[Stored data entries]
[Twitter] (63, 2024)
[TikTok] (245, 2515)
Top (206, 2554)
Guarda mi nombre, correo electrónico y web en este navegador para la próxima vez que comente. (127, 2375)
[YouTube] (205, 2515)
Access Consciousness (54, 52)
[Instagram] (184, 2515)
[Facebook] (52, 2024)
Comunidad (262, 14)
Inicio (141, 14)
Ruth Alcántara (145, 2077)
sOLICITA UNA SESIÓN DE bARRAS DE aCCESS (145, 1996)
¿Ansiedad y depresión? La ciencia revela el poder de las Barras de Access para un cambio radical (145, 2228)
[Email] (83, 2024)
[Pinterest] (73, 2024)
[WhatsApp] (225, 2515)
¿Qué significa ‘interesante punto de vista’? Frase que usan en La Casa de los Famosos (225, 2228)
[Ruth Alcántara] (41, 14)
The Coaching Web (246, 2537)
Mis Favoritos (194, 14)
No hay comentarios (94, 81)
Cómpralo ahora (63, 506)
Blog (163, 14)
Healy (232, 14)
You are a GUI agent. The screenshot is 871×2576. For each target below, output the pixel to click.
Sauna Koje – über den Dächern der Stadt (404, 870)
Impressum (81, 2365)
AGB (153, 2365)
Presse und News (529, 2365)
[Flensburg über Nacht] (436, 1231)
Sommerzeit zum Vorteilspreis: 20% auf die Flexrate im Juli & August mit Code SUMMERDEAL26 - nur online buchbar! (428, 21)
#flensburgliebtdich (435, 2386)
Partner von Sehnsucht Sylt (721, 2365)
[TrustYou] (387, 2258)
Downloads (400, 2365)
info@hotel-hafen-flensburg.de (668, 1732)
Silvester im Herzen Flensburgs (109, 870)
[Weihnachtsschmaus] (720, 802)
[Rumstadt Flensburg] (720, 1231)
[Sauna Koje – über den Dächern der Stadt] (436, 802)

__ACTIVITY__. State only how many lines above contain "Koje".

__EXPECTED ANSWER__. 2